Saved entries:
■ ■ ■ ■ ■
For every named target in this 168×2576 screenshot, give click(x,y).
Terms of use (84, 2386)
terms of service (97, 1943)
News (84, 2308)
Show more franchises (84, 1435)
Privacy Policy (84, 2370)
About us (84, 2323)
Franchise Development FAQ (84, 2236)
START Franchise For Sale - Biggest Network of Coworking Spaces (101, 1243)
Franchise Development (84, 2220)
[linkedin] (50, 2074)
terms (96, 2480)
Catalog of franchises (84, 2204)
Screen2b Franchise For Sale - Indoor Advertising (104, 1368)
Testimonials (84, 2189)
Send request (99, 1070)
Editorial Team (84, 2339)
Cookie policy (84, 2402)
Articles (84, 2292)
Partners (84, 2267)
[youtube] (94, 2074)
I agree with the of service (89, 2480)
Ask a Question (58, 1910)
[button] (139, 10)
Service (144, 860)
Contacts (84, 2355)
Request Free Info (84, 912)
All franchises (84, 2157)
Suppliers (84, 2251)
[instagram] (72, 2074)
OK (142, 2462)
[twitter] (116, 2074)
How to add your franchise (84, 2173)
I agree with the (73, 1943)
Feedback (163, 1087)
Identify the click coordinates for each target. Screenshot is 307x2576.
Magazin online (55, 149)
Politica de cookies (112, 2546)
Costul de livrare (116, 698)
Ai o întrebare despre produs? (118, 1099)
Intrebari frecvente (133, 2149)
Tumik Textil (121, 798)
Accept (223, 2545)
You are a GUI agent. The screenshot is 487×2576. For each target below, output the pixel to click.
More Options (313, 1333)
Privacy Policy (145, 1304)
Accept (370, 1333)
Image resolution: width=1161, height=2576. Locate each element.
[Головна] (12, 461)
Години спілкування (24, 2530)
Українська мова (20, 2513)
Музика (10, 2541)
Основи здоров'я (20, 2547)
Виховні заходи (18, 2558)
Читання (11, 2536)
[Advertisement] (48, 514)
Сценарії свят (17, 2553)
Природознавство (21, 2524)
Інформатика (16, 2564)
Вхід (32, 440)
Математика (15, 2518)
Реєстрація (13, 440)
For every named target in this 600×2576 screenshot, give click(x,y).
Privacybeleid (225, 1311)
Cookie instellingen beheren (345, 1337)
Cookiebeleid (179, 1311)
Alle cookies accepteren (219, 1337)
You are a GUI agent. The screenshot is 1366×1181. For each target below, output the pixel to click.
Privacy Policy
■ ■ ■ ■ ■
If a line in the records above holds the string "agent", copy it out.

:: Response for this exercise ::
You are a GUI agent. The screenshot is 487×2576. For each target below, output the pixel to click.
You are a GUI agent. The screenshot is 1366×1181. For each target below, output the pixel to click.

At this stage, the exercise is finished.